Diyanet İşleri Başkanı Prof. Dr. Ali Erbaş, Ramazan ayının son sahurunda TRT 1 ekranlarından canlı yayınlanan “Sahur Bereketi” programına konuk oldu.
Ayasofya-i Kebir Cami-i Şerifi’nin bahçesinden yayınlanan programda Başkan Erbaş, ramazan ayının son sahurunun yapıldığını belirterek, sağlık, afiyet içerisinde bayrama ulaşma temennisinde bulundu.
“Oruç, kötülüklere, sabırsızlığa karşı koruyor”

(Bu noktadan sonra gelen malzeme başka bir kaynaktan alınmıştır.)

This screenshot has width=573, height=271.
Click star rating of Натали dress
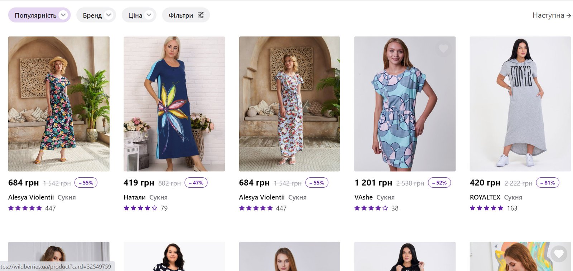pyautogui.click(x=140, y=208)
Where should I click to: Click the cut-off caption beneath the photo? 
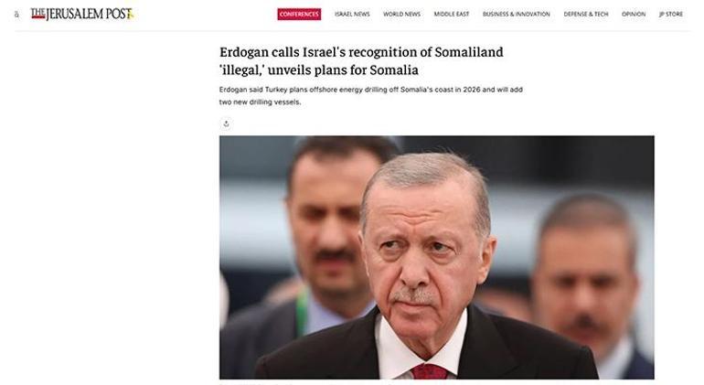coord(305,383)
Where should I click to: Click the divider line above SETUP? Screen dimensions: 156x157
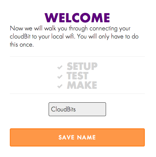tap(77, 56)
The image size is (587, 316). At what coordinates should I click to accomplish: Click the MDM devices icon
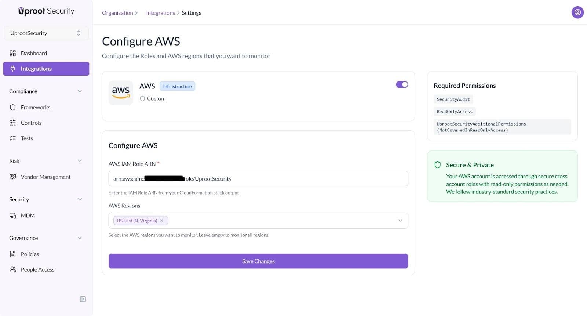pos(12,215)
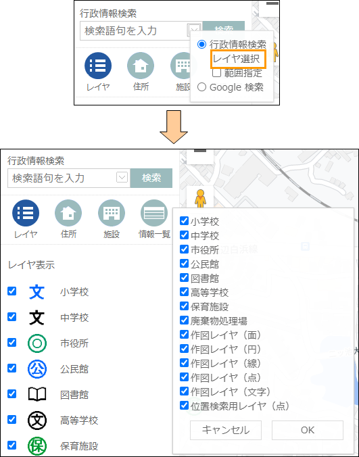Click the キャンセル button

226,430
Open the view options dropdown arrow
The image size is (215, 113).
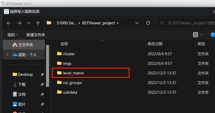[x=201, y=35]
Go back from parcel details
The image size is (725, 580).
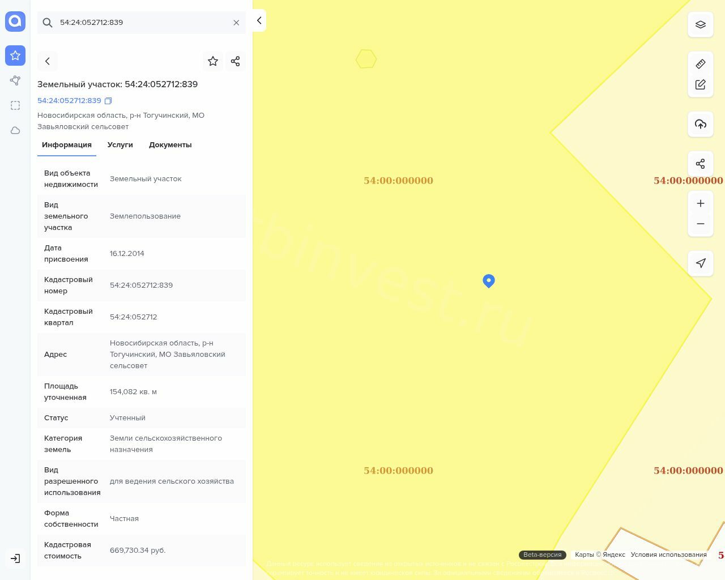48,61
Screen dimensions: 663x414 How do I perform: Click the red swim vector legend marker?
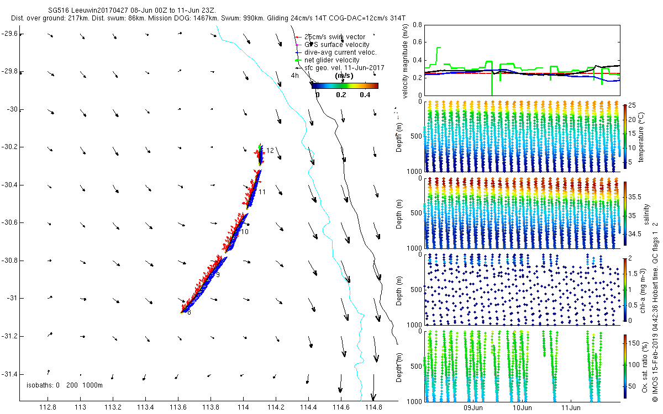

Ramazan ayı boyunca oruç tutmanın farz olduğuna ve orucun insanları kötülüklere karşı koruduğuna işaret eden Başkan Erbaş, “Ramazan ayında birinci ifade edeceğimiz husus Cenab-ı Hakk’ın Kur’an-ı Kerim’de şu ayet-i kerimesiyle gerçek oluyor; ‘Ey iman edenler! Sizden öncekilere farz kılındığı gibi size de oruç farz kılındı, umulur ki korunursunuz.’ İşte biz 30 gün boyunca oruçlarımızla korunmaya çalıştık. Cenab-ı Hakk’ın bir müjdesi var, oruç demek ki koruyor. Oruç bizleri kötülüklere, sabırsızlığa karşı koruyor.” dedi.
“Ramazan ayında Kur’an’a sahip çıktığımız gibi diğer 11 ayda da sahip çıkmalıyız”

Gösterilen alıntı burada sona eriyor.